---------- Records supplied ----------
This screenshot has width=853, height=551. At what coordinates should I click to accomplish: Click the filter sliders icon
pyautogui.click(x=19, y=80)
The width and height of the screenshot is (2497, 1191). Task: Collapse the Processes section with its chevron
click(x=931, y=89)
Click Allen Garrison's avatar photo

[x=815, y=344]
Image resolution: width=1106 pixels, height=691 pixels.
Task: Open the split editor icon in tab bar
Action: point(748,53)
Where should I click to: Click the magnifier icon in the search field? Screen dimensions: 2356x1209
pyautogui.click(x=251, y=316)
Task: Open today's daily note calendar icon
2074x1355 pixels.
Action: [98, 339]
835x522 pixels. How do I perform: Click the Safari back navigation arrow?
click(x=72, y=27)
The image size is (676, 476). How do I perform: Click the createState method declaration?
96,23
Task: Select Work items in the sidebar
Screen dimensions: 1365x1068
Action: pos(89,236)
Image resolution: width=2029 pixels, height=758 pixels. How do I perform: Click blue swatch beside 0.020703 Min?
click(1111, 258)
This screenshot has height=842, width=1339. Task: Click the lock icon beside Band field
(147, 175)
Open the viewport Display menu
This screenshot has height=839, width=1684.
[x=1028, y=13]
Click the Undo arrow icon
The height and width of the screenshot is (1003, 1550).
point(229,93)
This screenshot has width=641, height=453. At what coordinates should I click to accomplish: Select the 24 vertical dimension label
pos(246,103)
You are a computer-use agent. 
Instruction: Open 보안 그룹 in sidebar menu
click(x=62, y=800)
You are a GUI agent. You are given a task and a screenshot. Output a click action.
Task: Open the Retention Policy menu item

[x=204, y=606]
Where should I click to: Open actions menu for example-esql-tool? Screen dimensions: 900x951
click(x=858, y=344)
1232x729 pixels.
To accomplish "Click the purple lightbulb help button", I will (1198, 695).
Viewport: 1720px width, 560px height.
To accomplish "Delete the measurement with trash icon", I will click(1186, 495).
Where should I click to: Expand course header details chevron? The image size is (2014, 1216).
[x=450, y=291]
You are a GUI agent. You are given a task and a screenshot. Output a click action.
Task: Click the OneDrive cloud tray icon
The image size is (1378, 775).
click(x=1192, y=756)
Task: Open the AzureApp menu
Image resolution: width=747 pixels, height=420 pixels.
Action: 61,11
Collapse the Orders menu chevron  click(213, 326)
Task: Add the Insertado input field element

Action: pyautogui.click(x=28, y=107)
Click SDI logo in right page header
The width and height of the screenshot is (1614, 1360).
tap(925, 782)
----------
## Task to complete
Repeat the records above exactly, with nothing left out.

## Task solution
This screenshot has width=853, height=551. At what coordinates should I click to accomplish: Click the filter sliders icon
pyautogui.click(x=19, y=80)
The width and height of the screenshot is (2497, 1191). Task: Collapse the Processes section with its chevron
click(x=931, y=89)
Click Allen Garrison's avatar photo

[x=815, y=344]
Image resolution: width=1106 pixels, height=691 pixels.
Task: Open the split editor icon in tab bar
Action: point(748,53)
Where should I click to: Click the magnifier icon in the search field? Screen dimensions: 2356x1209
pyautogui.click(x=251, y=316)
Task: Open today's daily note calendar icon
2074x1355 pixels.
Action: [98, 339]
835x522 pixels. How do I perform: Click the Safari back navigation arrow?
click(x=72, y=27)
The image size is (676, 476). How do I perform: Click the createState method declaration?
96,23
Task: Select Work items in the sidebar
Screen dimensions: 1365x1068
Action: pos(89,236)
Image resolution: width=2029 pixels, height=758 pixels. How do I perform: Click blue swatch beside 0.020703 Min?
click(1111, 258)
This screenshot has height=842, width=1339. Task: Click the lock icon beside Band field
(147, 175)
Open the viewport Display menu
This screenshot has height=839, width=1684.
[x=1028, y=13]
Click the Undo arrow icon
The height and width of the screenshot is (1003, 1550).
point(229,93)
This screenshot has width=641, height=453. At what coordinates should I click to accomplish: Select the 24 vertical dimension label
pos(246,103)
You are a computer-use agent. 
Instruction: Open 보안 그룹 in sidebar menu
click(x=62, y=800)
You are a GUI agent. You are given a task and a screenshot. Output a click action.
Task: Open the Retention Policy menu item

[x=204, y=606]
Where should I click to: Open actions menu for example-esql-tool? Screen dimensions: 900x951
click(x=858, y=344)
1232x729 pixels.
To accomplish "Click the purple lightbulb help button", I will (1198, 695).
Viewport: 1720px width, 560px height.
To accomplish "Delete the measurement with trash icon", I will click(1186, 495).
Where should I click to: Expand course header details chevron? The image size is (2014, 1216).
[x=450, y=291]
You are a GUI agent. You are given a task and a screenshot. Output a click action.
Task: Click the OneDrive cloud tray icon
The image size is (1378, 775).
click(x=1192, y=756)
Task: Open the AzureApp menu
Image resolution: width=747 pixels, height=420 pixels.
Action: 61,11
Collapse the Orders menu chevron  click(213, 326)
Task: Add the Insertado input field element

Action: pyautogui.click(x=28, y=107)
Click SDI logo in right page header
The width and height of the screenshot is (1614, 1360).
tap(925, 782)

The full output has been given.